Vanderveen introduced a webinar examining the error that was led by Michael Cohen, president and founder of the Institute
for Safe Medication Practices (ISMP). The fatal mistake was a compounding of an etoposide solution with hypertonic saline
instead of normal saline, Cohen explained. Cropp failed to catch the technician's solution switch because there was no system
in place that could have allowed him to spot and stop the hypertonic admix. "I am disappointed with my colleagues in Ohio and their silence in this case," Cohen said, in response to a question. "I expected
better of my fellow pharmacists, I expected better of the judge, and I expected better of the Board of Pharmacy who, Eric
Cropp's attorney has said, acted like a kangaroo court.
"The Board found no system errors on the part of the hospital, which was clearly wrong," Cohen continued. "The hospital pharmacy
made significant changes to their processes and physical facilities since this error occurred. This was purely a tragic accident,
a system error. Like too many healthcare professionals who make mistakes, Eric has become another victim."
The error began on Sunday, Feb. 26, 2006. Cropp arrived at the pharmacy to find a computer system that had been offline for
maintenance, a backlog of drug orders, a short staff, and an IV prep tech who was planning her wedding.
The IV prep area was cramped and crowded on the best of days, Cohen reported. IV preparation protocols were incomplete and
not strictly enforced, and hypertonic sodium chloride was within easy reach. ISMP has long called for hypertonic solutions
to be kept under lock and key or in a separate, hard-to-access area to guard against accidental substitutions with normal
tonic solutions.
In this case, the technician prepared the chemotherapy dose using 23.4 percent saline instead of 0.9 percent saline. An empty
saline bag next to the finished chemotherapy preparation suggested that the dose had been prepared using the proper base solution.
In testimony to the state pharmacy board, the patient's mother, Kelly Jerry, said her daughter woke up after treatment groggy,
thirsty, and with a terrible headache before falling into a coma. The girl died from hypernatremia.

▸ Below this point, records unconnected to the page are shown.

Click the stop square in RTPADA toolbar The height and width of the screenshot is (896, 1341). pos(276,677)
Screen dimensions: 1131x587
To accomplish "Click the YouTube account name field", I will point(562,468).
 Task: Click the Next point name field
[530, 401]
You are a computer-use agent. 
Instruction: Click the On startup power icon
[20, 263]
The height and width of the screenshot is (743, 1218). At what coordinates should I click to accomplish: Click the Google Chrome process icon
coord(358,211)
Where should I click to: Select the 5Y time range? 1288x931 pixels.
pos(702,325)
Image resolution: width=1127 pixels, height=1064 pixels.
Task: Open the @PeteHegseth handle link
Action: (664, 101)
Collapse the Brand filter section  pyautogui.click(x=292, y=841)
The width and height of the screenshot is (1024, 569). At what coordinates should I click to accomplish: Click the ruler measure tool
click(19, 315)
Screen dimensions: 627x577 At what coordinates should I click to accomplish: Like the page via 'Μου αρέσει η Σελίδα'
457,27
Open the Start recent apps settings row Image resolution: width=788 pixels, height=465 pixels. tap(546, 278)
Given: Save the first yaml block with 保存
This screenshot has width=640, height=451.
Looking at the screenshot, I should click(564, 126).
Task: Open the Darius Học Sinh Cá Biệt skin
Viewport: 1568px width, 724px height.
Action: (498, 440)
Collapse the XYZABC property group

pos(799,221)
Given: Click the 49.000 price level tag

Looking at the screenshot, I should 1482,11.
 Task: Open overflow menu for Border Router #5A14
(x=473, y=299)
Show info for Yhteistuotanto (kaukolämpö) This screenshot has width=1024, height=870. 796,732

"Eric Cropps's incompetence goes far beyond conducting one reckless act," Jerry said in prepared testimony to the Board of
Pharmacy. "Eric Cropp consciously disregarded any and every set standard of protocol regarding patient safety. How many more
people does Eric Cropp have to kill before his license is revoked? Isn't our daughter Emily's death one too many?"
The Board permanently revoked Cropp's pharmacy license in 2007. He was also charged with reckless homicide and involuntary
manslaughter. The reckless homicide charge was dropped when Cropp agreed to plead no contest to involuntary manslaughter.
There was little alternative to the plea bargain, said Cleveland attorney Richard Lillie, who represented Cropp. Ohio law
uses strict liability to define involuntary manslaughter, which left Cropp with no defense. He was sentenced to six months
in jail, six months of home confinement, a $5,000 fine, and court costs.
"I believe fully that what has happened in this case is wrong," said medical safety expert Robert Wachter, MD, professor and
chief of medicine at the University of California, San Francisco. "The criminal system has no place in dealing with professional
mistakes. Even Emily's dad, Chris Jerry, said, 'I know it was a mistake.' The criminal justice system might have a rare role
in egregious, reckless behavior, but accountability for professional mistakes should be at the professional level."
Cohen said that Cropp wants to work with ISMP to help prevent similar errors in other institutions.